- _TO BE DONE_: Write out every line of the data below as a numbered list, leaving out any blank lines.
═════ GIVEN DATA ═════
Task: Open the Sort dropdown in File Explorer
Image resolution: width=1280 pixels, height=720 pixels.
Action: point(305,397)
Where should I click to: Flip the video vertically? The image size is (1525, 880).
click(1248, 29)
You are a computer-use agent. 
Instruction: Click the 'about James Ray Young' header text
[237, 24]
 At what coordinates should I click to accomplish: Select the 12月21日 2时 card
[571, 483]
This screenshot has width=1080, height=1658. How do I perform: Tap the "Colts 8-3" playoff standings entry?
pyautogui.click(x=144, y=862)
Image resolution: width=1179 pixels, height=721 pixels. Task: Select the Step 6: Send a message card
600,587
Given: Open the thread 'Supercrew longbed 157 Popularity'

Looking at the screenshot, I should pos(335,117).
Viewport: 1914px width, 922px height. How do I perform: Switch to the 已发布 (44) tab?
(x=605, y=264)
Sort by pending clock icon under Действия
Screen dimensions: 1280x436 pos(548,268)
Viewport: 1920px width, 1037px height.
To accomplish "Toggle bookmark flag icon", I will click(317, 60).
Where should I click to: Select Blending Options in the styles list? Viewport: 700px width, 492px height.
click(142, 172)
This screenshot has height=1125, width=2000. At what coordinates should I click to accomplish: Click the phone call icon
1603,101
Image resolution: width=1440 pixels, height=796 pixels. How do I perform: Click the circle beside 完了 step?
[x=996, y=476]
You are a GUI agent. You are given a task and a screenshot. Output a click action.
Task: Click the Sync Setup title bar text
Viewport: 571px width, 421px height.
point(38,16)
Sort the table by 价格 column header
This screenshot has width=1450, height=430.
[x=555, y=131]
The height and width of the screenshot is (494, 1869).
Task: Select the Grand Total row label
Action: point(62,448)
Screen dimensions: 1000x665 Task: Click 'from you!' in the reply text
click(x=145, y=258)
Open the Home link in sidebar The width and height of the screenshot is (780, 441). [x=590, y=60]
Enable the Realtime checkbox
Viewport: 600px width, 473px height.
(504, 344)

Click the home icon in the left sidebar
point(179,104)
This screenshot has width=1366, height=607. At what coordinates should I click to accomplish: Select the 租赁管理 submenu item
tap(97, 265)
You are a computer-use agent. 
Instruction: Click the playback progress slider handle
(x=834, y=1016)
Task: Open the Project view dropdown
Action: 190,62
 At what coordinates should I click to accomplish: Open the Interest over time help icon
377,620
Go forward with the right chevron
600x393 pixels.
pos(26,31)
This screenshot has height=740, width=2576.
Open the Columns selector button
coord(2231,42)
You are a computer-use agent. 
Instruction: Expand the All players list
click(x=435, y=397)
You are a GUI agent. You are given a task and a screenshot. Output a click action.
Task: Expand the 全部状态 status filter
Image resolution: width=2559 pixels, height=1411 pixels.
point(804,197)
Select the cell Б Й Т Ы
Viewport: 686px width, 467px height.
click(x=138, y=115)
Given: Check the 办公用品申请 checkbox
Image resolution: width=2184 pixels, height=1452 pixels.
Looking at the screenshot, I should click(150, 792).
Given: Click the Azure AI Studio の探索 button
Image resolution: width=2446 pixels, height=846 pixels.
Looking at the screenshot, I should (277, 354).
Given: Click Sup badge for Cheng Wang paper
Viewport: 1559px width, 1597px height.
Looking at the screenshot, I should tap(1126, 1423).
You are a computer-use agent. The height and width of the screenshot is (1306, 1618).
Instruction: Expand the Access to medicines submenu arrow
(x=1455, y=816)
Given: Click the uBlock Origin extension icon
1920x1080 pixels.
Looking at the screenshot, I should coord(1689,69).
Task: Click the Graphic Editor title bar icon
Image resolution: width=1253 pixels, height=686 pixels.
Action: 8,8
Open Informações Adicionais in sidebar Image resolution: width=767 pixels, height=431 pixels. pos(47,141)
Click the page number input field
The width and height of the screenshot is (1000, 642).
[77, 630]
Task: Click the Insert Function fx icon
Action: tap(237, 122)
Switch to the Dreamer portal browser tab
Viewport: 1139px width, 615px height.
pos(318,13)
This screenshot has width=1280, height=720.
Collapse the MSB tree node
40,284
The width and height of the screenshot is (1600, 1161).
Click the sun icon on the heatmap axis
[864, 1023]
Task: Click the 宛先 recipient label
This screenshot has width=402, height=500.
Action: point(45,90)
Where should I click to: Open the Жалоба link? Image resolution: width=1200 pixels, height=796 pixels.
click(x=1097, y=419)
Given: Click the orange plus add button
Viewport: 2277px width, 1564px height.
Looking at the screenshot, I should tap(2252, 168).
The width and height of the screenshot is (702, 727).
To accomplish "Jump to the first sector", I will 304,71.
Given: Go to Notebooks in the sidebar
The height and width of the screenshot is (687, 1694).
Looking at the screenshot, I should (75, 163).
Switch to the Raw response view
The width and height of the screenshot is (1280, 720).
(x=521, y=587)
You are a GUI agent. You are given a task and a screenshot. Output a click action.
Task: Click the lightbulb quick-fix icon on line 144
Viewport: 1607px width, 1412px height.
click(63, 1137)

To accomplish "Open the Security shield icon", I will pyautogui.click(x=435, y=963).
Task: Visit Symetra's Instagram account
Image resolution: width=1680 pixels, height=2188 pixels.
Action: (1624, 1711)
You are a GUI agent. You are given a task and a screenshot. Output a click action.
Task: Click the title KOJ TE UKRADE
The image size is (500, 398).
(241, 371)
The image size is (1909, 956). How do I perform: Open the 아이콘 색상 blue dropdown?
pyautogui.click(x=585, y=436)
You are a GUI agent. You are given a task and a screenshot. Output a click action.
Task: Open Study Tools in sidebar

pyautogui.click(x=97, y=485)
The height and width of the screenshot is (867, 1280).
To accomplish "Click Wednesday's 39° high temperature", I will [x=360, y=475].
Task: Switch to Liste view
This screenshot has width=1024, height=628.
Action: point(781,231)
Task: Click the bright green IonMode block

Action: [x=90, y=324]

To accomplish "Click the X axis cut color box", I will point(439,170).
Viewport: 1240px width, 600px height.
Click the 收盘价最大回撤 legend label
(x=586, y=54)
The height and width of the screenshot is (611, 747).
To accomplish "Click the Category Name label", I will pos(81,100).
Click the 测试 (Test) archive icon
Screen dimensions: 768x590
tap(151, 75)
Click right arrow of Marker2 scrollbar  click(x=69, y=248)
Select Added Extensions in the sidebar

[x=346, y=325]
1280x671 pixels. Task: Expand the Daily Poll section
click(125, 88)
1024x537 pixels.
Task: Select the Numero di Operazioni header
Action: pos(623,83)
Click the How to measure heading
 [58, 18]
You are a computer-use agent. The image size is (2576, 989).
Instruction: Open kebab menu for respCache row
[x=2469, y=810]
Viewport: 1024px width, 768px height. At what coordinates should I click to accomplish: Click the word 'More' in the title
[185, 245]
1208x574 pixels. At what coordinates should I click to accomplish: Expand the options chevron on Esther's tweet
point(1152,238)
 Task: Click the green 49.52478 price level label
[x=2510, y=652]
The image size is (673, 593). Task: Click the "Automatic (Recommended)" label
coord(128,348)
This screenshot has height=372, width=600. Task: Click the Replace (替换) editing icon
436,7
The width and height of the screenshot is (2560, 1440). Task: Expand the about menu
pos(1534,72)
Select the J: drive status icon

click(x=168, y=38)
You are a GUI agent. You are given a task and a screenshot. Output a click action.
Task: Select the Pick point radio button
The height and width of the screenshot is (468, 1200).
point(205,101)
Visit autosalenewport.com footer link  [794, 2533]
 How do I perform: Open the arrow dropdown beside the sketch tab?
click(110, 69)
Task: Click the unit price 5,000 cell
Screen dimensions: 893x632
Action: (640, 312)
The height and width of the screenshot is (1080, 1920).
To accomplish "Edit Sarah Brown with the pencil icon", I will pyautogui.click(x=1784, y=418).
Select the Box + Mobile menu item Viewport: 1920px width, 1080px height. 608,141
═════
- _THE SOLUTION_:
1. Task: Open the Sort dropdown in File Explorer
2. Image resolution: width=1280 pixels, height=720 pixels.
3. Action: point(305,397)
4. Where should I click to: Flip the video vertically? The image size is (1525, 880).
5. click(1248, 29)
6. You are a computer-use agent. 
7. Instruction: Click the 'about James Ray Young' header text
8. [237, 24]
9.  At what coordinates should I click to accomplish: Select the 12月21日 2时 card
10. [571, 483]
11. This screenshot has width=1080, height=1658. How do I perform: Tap the "Colts 8-3" playoff standings entry?
12. pyautogui.click(x=144, y=862)
13. Image resolution: width=1179 pixels, height=721 pixels. Task: Select the Step 6: Send a message card
14. 600,587
15. Given: Open the thread 'Supercrew longbed 157 Popularity'
16. Looking at the screenshot, I should pos(335,117).
17. Viewport: 1914px width, 922px height. How do I perform: Switch to the 已发布 (44) tab?
18. (x=605, y=264)
19. Sort by pending clock icon under Действия
20. Screen dimensions: 1280x436 pos(548,268)
21. Viewport: 1920px width, 1037px height.
22. To accomplish "Toggle bookmark flag icon", I will click(317, 60).
23. Where should I click to: Select Blending Options in the styles list? Viewport: 700px width, 492px height.
24. click(142, 172)
25. This screenshot has height=1125, width=2000. At what coordinates should I click to accomplish: Click the phone call icon
26. 1603,101
27. Image resolution: width=1440 pixels, height=796 pixels. How do I perform: Click the circle beside 完了 step?
28. [x=996, y=476]
29. You are a GUI agent. You are given a task and a screenshot. Output a click action.
30. Task: Click the Sync Setup title bar text
31. Viewport: 571px width, 421px height.
32. point(38,16)
33. Sort the table by 价格 column header
34. This screenshot has width=1450, height=430.
35. [x=555, y=131]
36. The height and width of the screenshot is (494, 1869).
37. Task: Select the Grand Total row label
38. Action: point(62,448)
39. Screen dimensions: 1000x665 Task: Click 'from you!' in the reply text
40. click(x=145, y=258)
41. Open the Home link in sidebar The width and height of the screenshot is (780, 441). [x=590, y=60]
42. Enable the Realtime checkbox
43. Viewport: 600px width, 473px height.
44. (504, 344)
45. Click the home icon in the left sidebar
46. point(179,104)
47. This screenshot has width=1366, height=607. At what coordinates should I click to accomplish: Select the 租赁管理 submenu item
48. tap(97, 265)
49. You are a computer-use agent. 
50. Instruction: Click the playback progress slider handle
51. (x=834, y=1016)
52. Task: Open the Project view dropdown
53. Action: 190,62
54.  At what coordinates should I click to accomplish: Open the Interest over time help icon
55. 377,620
56. Go forward with the right chevron
57. 600x393 pixels.
58. pos(26,31)
59. This screenshot has height=740, width=2576.
60. Open the Columns selector button
61. coord(2231,42)
62. You are a computer-use agent. 
63. Instruction: Expand the All players list
64. click(x=435, y=397)
65. You are a GUI agent. You are given a task and a screenshot. Output a click action.
66. Task: Expand the 全部状态 status filter
67. Image resolution: width=2559 pixels, height=1411 pixels.
68. point(804,197)
69. Select the cell Б Й Т Ы
70. Viewport: 686px width, 467px height.
71. click(x=138, y=115)
72. Given: Check the 办公用品申请 checkbox
73. Image resolution: width=2184 pixels, height=1452 pixels.
74. Looking at the screenshot, I should click(150, 792).
75. Given: Click the Azure AI Studio の探索 button
76. Image resolution: width=2446 pixels, height=846 pixels.
77. Looking at the screenshot, I should (277, 354).
78. Given: Click Sup badge for Cheng Wang paper
79. Viewport: 1559px width, 1597px height.
80. Looking at the screenshot, I should tap(1126, 1423).
81. You are a computer-use agent. The height and width of the screenshot is (1306, 1618).
82. Instruction: Expand the Access to medicines submenu arrow
83. (x=1455, y=816)
84. Given: Click the uBlock Origin extension icon
85. 1920x1080 pixels.
86. Looking at the screenshot, I should coord(1689,69).
87. Task: Click the Graphic Editor title bar icon
88. Image resolution: width=1253 pixels, height=686 pixels.
89. Action: 8,8
90. Open Informações Adicionais in sidebar Image resolution: width=767 pixels, height=431 pixels. pos(47,141)
91. Click the page number input field
92. The width and height of the screenshot is (1000, 642).
93. [77, 630]
94. Task: Click the Insert Function fx icon
95. Action: tap(237, 122)
96. Switch to the Dreamer portal browser tab
97. Viewport: 1139px width, 615px height.
98. pos(318,13)
99. This screenshot has width=1280, height=720.
100. Collapse the MSB tree node
101. 40,284
102. The width and height of the screenshot is (1600, 1161).
103. Click the sun icon on the heatmap axis
104. [864, 1023]
105. Task: Click the 宛先 recipient label
106. This screenshot has width=402, height=500.
107. Action: point(45,90)
108. Where should I click to: Open the Жалоба link? Image resolution: width=1200 pixels, height=796 pixels.
109. click(x=1097, y=419)
110. Given: Click the orange plus add button
111. Viewport: 2277px width, 1564px height.
112. Looking at the screenshot, I should tap(2252, 168).
113. The width and height of the screenshot is (702, 727).
114. To accomplish "Jump to the first sector", I will 304,71.
115. Given: Go to Notebooks in the sidebar
116. The height and width of the screenshot is (687, 1694).
117. Looking at the screenshot, I should (75, 163).
118. Switch to the Raw response view
119. The width and height of the screenshot is (1280, 720).
120. (x=521, y=587)
121. You are a GUI agent. You are given a task and a screenshot. Output a click action.
122. Task: Click the lightbulb quick-fix icon on line 144
123. Viewport: 1607px width, 1412px height.
124. click(63, 1137)
125. To accomplish "Open the Security shield icon", I will pyautogui.click(x=435, y=963).
126. Task: Visit Symetra's Instagram account
127. Image resolution: width=1680 pixels, height=2188 pixels.
128. Action: (1624, 1711)
129. You are a GUI agent. You are given a task and a screenshot. Output a click action.
130. Task: Click the title KOJ TE UKRADE
131. The image size is (500, 398).
132. (241, 371)
133. The image size is (1909, 956). How do I perform: Open the 아이콘 색상 blue dropdown?
134. pyautogui.click(x=585, y=436)
135. You are a GUI agent. You are given a task and a screenshot. Output a click action.
136. Task: Open Study Tools in sidebar
137. pyautogui.click(x=97, y=485)
138. The height and width of the screenshot is (867, 1280).
139. To accomplish "Click Wednesday's 39° high temperature", I will [x=360, y=475].
140. Task: Switch to Liste view
141. This screenshot has width=1024, height=628.
142. Action: point(781,231)
143. Task: Click the bright green IonMode block
144. Action: [x=90, y=324]
145. To accomplish "Click the X axis cut color box", I will point(439,170).
146. Viewport: 1240px width, 600px height.
147. Click the 收盘价最大回撤 legend label
148. (x=586, y=54)
149. The height and width of the screenshot is (611, 747).
150. To accomplish "Click the Category Name label", I will pos(81,100).
151. Click the 测试 (Test) archive icon
152. Screen dimensions: 768x590
153. tap(151, 75)
154. Click right arrow of Marker2 scrollbar  click(x=69, y=248)
155. Select Added Extensions in the sidebar
156. [x=346, y=325]
157. 1280x671 pixels. Task: Expand the Daily Poll section
158. click(125, 88)
159. 1024x537 pixels.
160. Task: Select the Numero di Operazioni header
161. Action: pos(623,83)
162. Click the How to measure heading
163.  [58, 18]
164. You are a computer-use agent. The image size is (2576, 989).
165. Instruction: Open kebab menu for respCache row
166. [x=2469, y=810]
167. Viewport: 1024px width, 768px height. At what coordinates should I click to accomplish: Click the word 'More' in the title
168. [185, 245]
169. 1208x574 pixels. At what coordinates should I click to accomplish: Expand the options chevron on Esther's tweet
170. point(1152,238)
171.  Task: Click the green 49.52478 price level label
172. [x=2510, y=652]
173. The image size is (673, 593). Task: Click the "Automatic (Recommended)" label
174. coord(128,348)
175. This screenshot has height=372, width=600. Task: Click the Replace (替换) editing icon
176. 436,7
177. The width and height of the screenshot is (2560, 1440). Task: Expand the about menu
178. pos(1534,72)
179. Select the J: drive status icon
180. click(x=168, y=38)
181. You are a GUI agent. You are given a task and a screenshot. Output a click action.
182. Task: Select the Pick point radio button
183. The height and width of the screenshot is (468, 1200).
184. point(205,101)
185. Visit autosalenewport.com footer link  [794, 2533]
186.  How do I perform: Open the arrow dropdown beside the sketch tab?
187. click(110, 69)
188. Task: Click the unit price 5,000 cell
189. Screen dimensions: 893x632
190. Action: (640, 312)
191. The height and width of the screenshot is (1080, 1920).
192. To accomplish "Edit Sarah Brown with the pencil icon", I will pyautogui.click(x=1784, y=418).
193. Select the Box + Mobile menu item Viewport: 1920px width, 1080px height. 608,141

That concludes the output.